Listen to Messner’s comments, as captured by the Democratic super PAC American Bridge 21st Century:

Messner did not respond to a request for additional comment.

The White House has considered a proposal similar to Messner’s. The Financial Times reported in 2018 that anti-immigration hardliner Stephen Miller urged President Donald Trump to stop providing visas to Chinese citizens, which would make it impossible for them to study in the United States.

The administration ultimately decided not to go forward with Miller’s plan because of the economic and diplomatic effect it would have.

There is an argument to be made that U.S. colleges and universities rely too much on international students.

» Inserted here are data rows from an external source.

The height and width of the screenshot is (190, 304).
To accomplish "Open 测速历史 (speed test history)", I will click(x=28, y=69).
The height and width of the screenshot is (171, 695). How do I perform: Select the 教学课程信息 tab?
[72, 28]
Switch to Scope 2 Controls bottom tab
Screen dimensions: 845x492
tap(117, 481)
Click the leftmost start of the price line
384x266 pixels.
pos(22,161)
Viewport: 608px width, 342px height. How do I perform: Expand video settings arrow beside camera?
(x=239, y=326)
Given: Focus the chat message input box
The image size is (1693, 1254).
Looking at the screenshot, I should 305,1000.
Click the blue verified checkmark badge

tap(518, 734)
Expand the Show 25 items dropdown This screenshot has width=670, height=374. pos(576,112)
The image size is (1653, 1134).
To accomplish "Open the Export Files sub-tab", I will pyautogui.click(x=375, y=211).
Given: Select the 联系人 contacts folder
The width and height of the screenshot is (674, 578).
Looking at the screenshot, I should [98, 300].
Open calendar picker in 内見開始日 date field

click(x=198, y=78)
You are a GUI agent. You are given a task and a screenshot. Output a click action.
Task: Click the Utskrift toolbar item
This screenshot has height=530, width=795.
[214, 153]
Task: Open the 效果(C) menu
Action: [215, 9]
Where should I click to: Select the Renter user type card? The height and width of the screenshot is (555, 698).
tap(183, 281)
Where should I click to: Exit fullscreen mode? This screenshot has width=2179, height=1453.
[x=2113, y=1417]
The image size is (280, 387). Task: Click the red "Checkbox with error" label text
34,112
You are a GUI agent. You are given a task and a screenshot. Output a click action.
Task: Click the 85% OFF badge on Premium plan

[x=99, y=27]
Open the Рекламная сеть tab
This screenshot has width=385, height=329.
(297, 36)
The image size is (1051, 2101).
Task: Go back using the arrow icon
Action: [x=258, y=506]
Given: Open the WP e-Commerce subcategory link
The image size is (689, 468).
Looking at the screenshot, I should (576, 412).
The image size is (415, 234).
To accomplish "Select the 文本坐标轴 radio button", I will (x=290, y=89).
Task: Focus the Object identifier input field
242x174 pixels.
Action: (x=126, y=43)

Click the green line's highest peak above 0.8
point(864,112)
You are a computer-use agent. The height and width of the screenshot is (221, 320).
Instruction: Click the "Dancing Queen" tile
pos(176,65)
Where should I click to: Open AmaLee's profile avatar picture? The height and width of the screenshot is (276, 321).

They tend to pay full tuition, and schools use them as a major source of revenue. As Inside Higher Ed notes, Chinese students are the largest group of international students, making up just over one-third of the population.

But banning students from just China as retaliation for the coronavirus would not address that issue. Many Chinese students are already facing barriers in continuing, or starting, their education in the United States because of travel restrictions related to the pandemic.

And Chinese students have faced xenophobia and discrimination while studying here, dealing with questions and suspicions that they’re spies for the Communist Party or are in the United States in order to steal research.

Messner, an attorney and former Army Ranger, is running for the GOP nomination in the Sept. 8 primary to take on Democratic Sen. Jeanne Shaheen. Messner is largely self-funding his campaign. He has praised Trump for his work fighting the coronavirus and defended the president’s suggestion that people should consume disinfectants, saying it was “aspirational” talk.

Messner is running against Don Bolduc, a retired U.S. Army brigadier general and the former commander of American Special Operations Forces in Africa. Bolduc has repeatedly claimed that China likely created the coronavirus in a lab, which is a theory that has been widely rejected by scientists but pushed by pro-Kremlin voices.